:: Extracted information ::

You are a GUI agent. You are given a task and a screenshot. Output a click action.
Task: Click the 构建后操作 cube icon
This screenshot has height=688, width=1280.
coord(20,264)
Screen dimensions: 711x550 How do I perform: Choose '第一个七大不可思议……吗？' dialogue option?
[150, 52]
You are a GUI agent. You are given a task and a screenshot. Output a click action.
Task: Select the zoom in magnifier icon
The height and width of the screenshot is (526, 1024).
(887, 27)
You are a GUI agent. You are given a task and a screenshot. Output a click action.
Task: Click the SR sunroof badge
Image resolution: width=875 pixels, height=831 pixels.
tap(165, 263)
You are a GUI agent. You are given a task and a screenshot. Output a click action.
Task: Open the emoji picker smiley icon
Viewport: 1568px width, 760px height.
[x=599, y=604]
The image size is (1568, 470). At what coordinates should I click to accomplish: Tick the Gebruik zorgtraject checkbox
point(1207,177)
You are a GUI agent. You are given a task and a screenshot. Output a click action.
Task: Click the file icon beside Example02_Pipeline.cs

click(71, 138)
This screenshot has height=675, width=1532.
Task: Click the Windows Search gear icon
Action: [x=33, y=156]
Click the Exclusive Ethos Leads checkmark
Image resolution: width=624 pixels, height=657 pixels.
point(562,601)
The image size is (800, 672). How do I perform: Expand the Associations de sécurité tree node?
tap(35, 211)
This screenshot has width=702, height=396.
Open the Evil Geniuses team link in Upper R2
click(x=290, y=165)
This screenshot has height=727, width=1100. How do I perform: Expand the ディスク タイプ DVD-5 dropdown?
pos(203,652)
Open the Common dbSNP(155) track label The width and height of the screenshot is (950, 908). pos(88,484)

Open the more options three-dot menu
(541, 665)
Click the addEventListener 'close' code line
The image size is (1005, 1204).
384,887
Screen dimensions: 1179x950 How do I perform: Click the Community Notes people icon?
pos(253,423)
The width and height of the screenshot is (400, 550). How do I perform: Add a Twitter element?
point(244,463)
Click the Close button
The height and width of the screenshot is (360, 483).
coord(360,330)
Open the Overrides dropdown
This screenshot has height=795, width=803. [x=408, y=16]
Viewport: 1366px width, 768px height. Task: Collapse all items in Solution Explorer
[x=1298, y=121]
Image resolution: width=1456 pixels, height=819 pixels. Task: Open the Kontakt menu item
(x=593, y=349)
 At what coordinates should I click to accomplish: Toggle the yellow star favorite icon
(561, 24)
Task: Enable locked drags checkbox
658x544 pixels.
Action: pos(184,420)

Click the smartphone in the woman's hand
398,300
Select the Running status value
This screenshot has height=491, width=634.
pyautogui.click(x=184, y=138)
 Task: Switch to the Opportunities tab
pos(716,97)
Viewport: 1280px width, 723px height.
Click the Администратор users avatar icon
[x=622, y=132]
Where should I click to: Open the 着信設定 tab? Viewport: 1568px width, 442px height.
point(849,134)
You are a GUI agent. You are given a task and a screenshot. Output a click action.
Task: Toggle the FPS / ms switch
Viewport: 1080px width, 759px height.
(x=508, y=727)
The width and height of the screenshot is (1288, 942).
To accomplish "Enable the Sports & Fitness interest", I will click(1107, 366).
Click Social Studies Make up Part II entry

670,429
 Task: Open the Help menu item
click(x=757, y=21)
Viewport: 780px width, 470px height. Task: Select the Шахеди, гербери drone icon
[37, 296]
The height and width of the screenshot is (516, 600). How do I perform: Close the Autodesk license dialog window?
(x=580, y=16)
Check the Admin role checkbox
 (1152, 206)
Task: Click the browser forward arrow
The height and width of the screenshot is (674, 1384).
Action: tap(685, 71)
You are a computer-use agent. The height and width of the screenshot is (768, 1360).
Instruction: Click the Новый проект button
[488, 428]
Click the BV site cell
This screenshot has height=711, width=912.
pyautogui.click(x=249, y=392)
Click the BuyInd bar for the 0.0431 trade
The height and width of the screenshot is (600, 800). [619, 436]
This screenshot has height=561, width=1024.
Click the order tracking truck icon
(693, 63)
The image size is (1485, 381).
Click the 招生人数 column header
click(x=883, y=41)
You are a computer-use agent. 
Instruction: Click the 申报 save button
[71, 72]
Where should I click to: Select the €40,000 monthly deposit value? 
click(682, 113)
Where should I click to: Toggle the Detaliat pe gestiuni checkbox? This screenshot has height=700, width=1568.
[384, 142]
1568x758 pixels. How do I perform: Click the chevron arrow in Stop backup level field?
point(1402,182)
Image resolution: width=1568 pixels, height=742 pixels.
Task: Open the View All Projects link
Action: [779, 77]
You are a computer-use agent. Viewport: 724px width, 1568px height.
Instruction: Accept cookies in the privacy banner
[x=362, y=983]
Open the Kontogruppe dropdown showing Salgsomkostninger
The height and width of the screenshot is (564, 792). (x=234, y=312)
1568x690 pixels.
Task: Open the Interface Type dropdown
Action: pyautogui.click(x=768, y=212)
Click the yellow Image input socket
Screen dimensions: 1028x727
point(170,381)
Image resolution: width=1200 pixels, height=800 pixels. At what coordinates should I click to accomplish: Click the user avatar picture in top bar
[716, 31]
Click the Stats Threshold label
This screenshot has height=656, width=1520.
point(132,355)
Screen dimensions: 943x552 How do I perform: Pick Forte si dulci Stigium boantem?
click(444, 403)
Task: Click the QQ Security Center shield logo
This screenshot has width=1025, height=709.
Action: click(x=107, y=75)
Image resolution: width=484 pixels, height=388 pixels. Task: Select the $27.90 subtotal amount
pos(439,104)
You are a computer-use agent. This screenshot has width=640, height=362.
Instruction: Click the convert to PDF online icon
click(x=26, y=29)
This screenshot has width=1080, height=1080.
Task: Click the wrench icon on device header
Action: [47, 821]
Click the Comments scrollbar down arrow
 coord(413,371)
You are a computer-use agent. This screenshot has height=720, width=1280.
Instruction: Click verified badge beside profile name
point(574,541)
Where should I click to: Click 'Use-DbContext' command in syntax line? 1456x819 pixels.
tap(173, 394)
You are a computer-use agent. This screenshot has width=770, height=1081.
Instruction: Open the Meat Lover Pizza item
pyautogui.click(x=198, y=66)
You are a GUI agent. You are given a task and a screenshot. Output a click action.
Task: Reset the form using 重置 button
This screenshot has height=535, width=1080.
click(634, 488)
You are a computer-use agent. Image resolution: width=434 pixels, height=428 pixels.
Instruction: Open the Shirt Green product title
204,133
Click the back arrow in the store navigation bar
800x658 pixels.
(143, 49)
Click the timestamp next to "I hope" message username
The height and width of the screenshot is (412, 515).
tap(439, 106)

:::

# Instructions for the task:
The complete listing, unchanged, is the expected answer.

# Your solution:
You are a GUI agent. You are given a task and a screenshot. Output a click action.
Task: Click the 构建后操作 cube icon
This screenshot has height=688, width=1280.
coord(20,264)
Screen dimensions: 711x550 How do I perform: Choose '第一个七大不可思议……吗？' dialogue option?
[150, 52]
You are a GUI agent. You are given a task and a screenshot. Output a click action.
Task: Select the zoom in magnifier icon
The height and width of the screenshot is (526, 1024).
(887, 27)
You are a GUI agent. You are given a task and a screenshot. Output a click action.
Task: Click the SR sunroof badge
Image resolution: width=875 pixels, height=831 pixels.
tap(165, 263)
You are a GUI agent. You are given a task and a screenshot. Output a click action.
Task: Open the emoji picker smiley icon
Viewport: 1568px width, 760px height.
[x=599, y=604]
The image size is (1568, 470). At what coordinates should I click to accomplish: Tick the Gebruik zorgtraject checkbox
point(1207,177)
You are a GUI agent. You are given a task and a screenshot. Output a click action.
Task: Click the file icon beside Example02_Pipeline.cs

click(71, 138)
This screenshot has height=675, width=1532.
Task: Click the Windows Search gear icon
Action: [x=33, y=156]
Click the Exclusive Ethos Leads checkmark
Image resolution: width=624 pixels, height=657 pixels.
point(562,601)
The image size is (800, 672). How do I perform: Expand the Associations de sécurité tree node?
tap(35, 211)
This screenshot has width=702, height=396.
Open the Evil Geniuses team link in Upper R2
click(x=290, y=165)
This screenshot has height=727, width=1100. How do I perform: Expand the ディスク タイプ DVD-5 dropdown?
pos(203,652)
Open the Common dbSNP(155) track label The width and height of the screenshot is (950, 908). pos(88,484)

Open the more options three-dot menu
(541, 665)
Click the addEventListener 'close' code line
The image size is (1005, 1204).
384,887
Screen dimensions: 1179x950 How do I perform: Click the Community Notes people icon?
pos(253,423)
The width and height of the screenshot is (400, 550). How do I perform: Add a Twitter element?
point(244,463)
Click the Close button
The height and width of the screenshot is (360, 483).
coord(360,330)
Open the Overrides dropdown
This screenshot has height=795, width=803. [x=408, y=16]
Viewport: 1366px width, 768px height. Task: Collapse all items in Solution Explorer
[x=1298, y=121]
Image resolution: width=1456 pixels, height=819 pixels. Task: Open the Kontakt menu item
(x=593, y=349)
 At what coordinates should I click to accomplish: Toggle the yellow star favorite icon
(561, 24)
Task: Enable locked drags checkbox
658x544 pixels.
Action: pos(184,420)

Click the smartphone in the woman's hand
398,300
Select the Running status value
This screenshot has height=491, width=634.
pyautogui.click(x=184, y=138)
 Task: Switch to the Opportunities tab
pos(716,97)
Viewport: 1280px width, 723px height.
Click the Администратор users avatar icon
[x=622, y=132]
Where should I click to: Open the 着信設定 tab? Viewport: 1568px width, 442px height.
point(849,134)
You are a GUI agent. You are given a task and a screenshot. Output a click action.
Task: Toggle the FPS / ms switch
Viewport: 1080px width, 759px height.
(x=508, y=727)
The width and height of the screenshot is (1288, 942).
To accomplish "Enable the Sports & Fitness interest", I will click(1107, 366).
Click Social Studies Make up Part II entry

670,429
 Task: Open the Help menu item
click(x=757, y=21)
Viewport: 780px width, 470px height. Task: Select the Шахеди, гербери drone icon
[37, 296]
The height and width of the screenshot is (516, 600). How do I perform: Close the Autodesk license dialog window?
(x=580, y=16)
Check the Admin role checkbox
 (1152, 206)
Task: Click the browser forward arrow
The height and width of the screenshot is (674, 1384).
Action: tap(685, 71)
You are a computer-use agent. The height and width of the screenshot is (768, 1360).
Instruction: Click the Новый проект button
[488, 428]
Click the BV site cell
This screenshot has height=711, width=912.
pyautogui.click(x=249, y=392)
Click the BuyInd bar for the 0.0431 trade
The height and width of the screenshot is (600, 800). [619, 436]
This screenshot has height=561, width=1024.
Click the order tracking truck icon
(693, 63)
The image size is (1485, 381).
Click the 招生人数 column header
click(x=883, y=41)
You are a computer-use agent. 
Instruction: Click the 申报 save button
[71, 72]
Where should I click to: Select the €40,000 monthly deposit value? 
click(682, 113)
Where should I click to: Toggle the Detaliat pe gestiuni checkbox? This screenshot has height=700, width=1568.
[384, 142]
1568x758 pixels. How do I perform: Click the chevron arrow in Stop backup level field?
point(1402,182)
Image resolution: width=1568 pixels, height=742 pixels.
Task: Open the View All Projects link
Action: [779, 77]
You are a computer-use agent. Viewport: 724px width, 1568px height.
Instruction: Accept cookies in the privacy banner
[x=362, y=983]
Open the Kontogruppe dropdown showing Salgsomkostninger
The height and width of the screenshot is (564, 792). (x=234, y=312)
1568x690 pixels.
Task: Open the Interface Type dropdown
Action: pyautogui.click(x=768, y=212)
Click the yellow Image input socket
Screen dimensions: 1028x727
point(170,381)
Image resolution: width=1200 pixels, height=800 pixels. At what coordinates should I click to accomplish: Click the user avatar picture in top bar
[716, 31]
Click the Stats Threshold label
This screenshot has height=656, width=1520.
point(132,355)
Screen dimensions: 943x552 How do I perform: Pick Forte si dulci Stigium boantem?
click(444, 403)
Task: Click the QQ Security Center shield logo
This screenshot has width=1025, height=709.
Action: click(x=107, y=75)
Image resolution: width=484 pixels, height=388 pixels. Task: Select the $27.90 subtotal amount
pos(439,104)
You are a computer-use agent. This screenshot has width=640, height=362.
Instruction: Click the convert to PDF online icon
click(x=26, y=29)
This screenshot has width=1080, height=1080.
Task: Click the wrench icon on device header
Action: [47, 821]
Click the Comments scrollbar down arrow
 coord(413,371)
You are a computer-use agent. This screenshot has height=720, width=1280.
Instruction: Click verified badge beside profile name
point(574,541)
Where should I click to: Click 'Use-DbContext' command in syntax line? 1456x819 pixels.
tap(173, 394)
You are a computer-use agent. This screenshot has width=770, height=1081.
Instruction: Open the Meat Lover Pizza item
pyautogui.click(x=198, y=66)
You are a GUI agent. You are given a task and a screenshot. Output a click action.
Task: Reset the form using 重置 button
This screenshot has height=535, width=1080.
click(634, 488)
You are a computer-use agent. Image resolution: width=434 pixels, height=428 pixels.
Instruction: Open the Shirt Green product title
204,133
Click the back arrow in the store navigation bar
800x658 pixels.
(143, 49)
Click the timestamp next to "I hope" message username
The height and width of the screenshot is (412, 515).
tap(439, 106)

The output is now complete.